Atatürk daha, 1916’da Doğu Cephesi kumandanıyken çevresindeki kişilerle kadınla ilgili sorunları tartışıyor, kadınların iyi yetiştirilmesinin topluma sağlayacağı yararları, çalışma yaşamında kadına da yer verilmesi gibi hususları vurguluyordu. 1918’de Karlsbad’da tuttuğu notlardan anlaşıldığı gibi sosyal yaşamdaki inkılâpları daha o tarihlerde düşünmüştü. Cumhuriyet’in ilânından dokuz ay önce kadın hukukunda inkılâp ihtiyacı konusundaki düşüncelerini şöyle açıklamıştı:
“Bir toplum cinsinden yalnız birinin yeni gerekleri edinmesiyle yetinirse o toplum yarıdan fazla kuvvetsizlik içinde kalır.”

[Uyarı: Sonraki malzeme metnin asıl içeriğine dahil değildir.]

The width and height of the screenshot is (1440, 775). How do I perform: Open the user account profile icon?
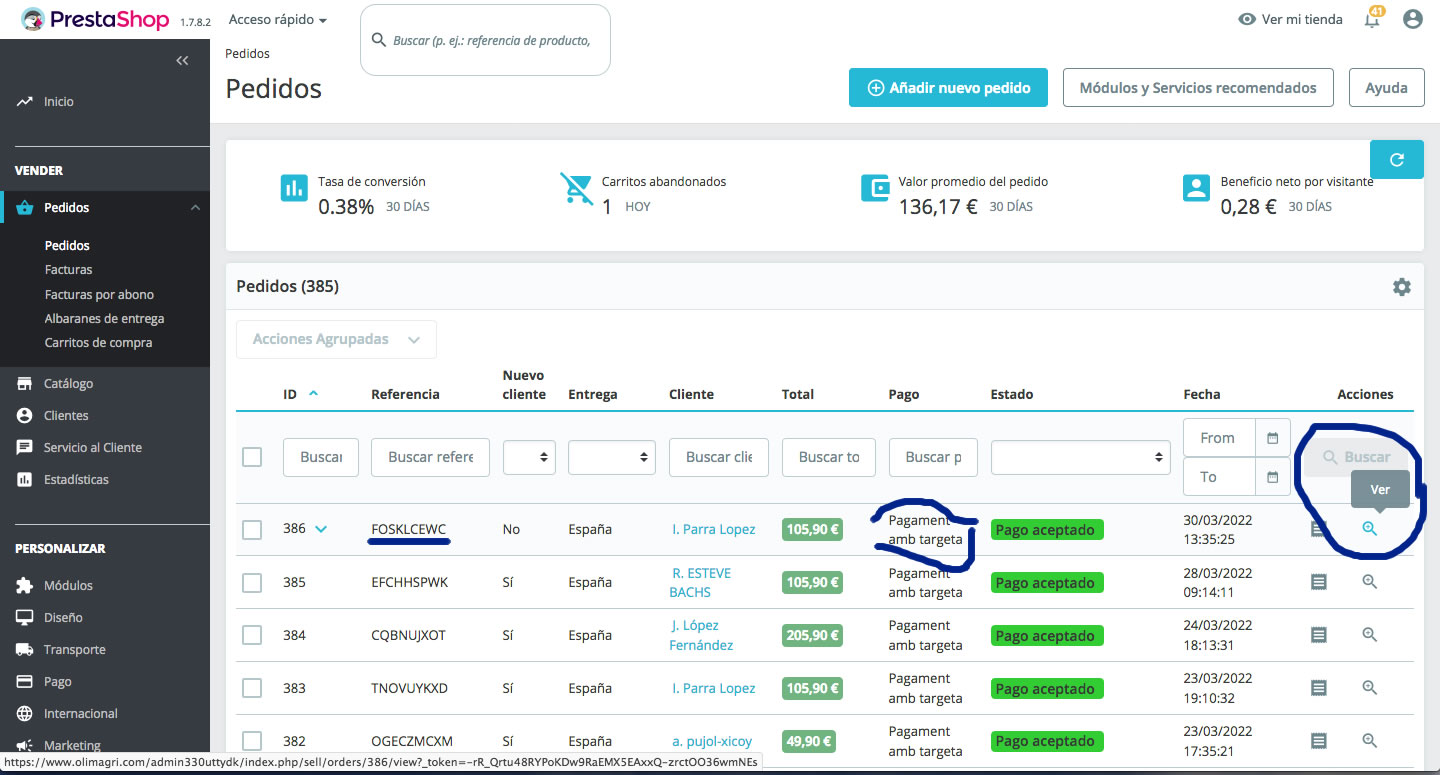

“Bizim toplumumuzun başarı gösterememesinin sebebi kadınlarımıza gösterdiğimiz ilgisizlik ve kusurdan doğmaktadır”
“Sosyal toplumumuzun başarısızlığının sebebi, kadınlarımıza karşı gösterdiğimiz ilgisizlikten ileri gelmektedir. Yaşamak demek faaliyet demektir. Bundan dolayı bir sosyal toplumun, bir organı faaliyette bulunurken, diğer bir organı işlemezse, o sosyal toplum felçlidir.”
Atatürk’ün, çağı ve değişeni değil, değişecek zamanı milletine göstermesi, kadın hakları ve kadın-erkek eşitliği konularında, “BM İnsan Hakları Evrensel Bildirisi”, “İnsan Hakları Sözleşmesi” gibi konular, daha insanlık tarihinin ufkunda bile görünmemişken Türk Kadınına, haklarını vermesinin değeri daha iyi anlaşılır.
Türk kadını, Türk Silahlı Kuvvetleri’nde hizmete, elindeki silahla gönüllü olarak dövüşerek, kan dökerek; şehitler vererek girmiş ve analık görevi ile beraber bu görevleri de en sert koşullar içerisinde başarmıştır. Atatürk, bu toprağın kadınını çok iyi tanımaktadır. Kuvvetli değer yargılarına sahiptir. Fakat, daima “dünyanın, bu değerli insanları olduğu gibi tanımamasının üzüntüsü içindedir.”
İstiklal Savaşımız, stratejistlerin deyimiyle, bir “Topyekûn Savaş”tır. Bu “Savaş Doktrini”nin dünya orduları için örnek olan ilk uygulamasıdır. Dünya üzerinde, kadın, erkek, çocuk, yaşlı ve genci ile bütün “insan gücü”nün topluca yönetildiği, bütün ekonomik kaynaklarının bir elden kullanıldığı “ilk modern savaş”tır. Alman Generali ve Stratejisti Ludendorf “Topyekûn Savaş -Total War” isimli eseriyle bu tür savaşın doktrinini ortaya koymakla ün yapmıştır. Bu kitabı neşrettiğinde, yıl 1928’dir. Halbuki Mustafa Kemal bu savaş türünü 1919 – 1922 arası fiilen uygulamıştı.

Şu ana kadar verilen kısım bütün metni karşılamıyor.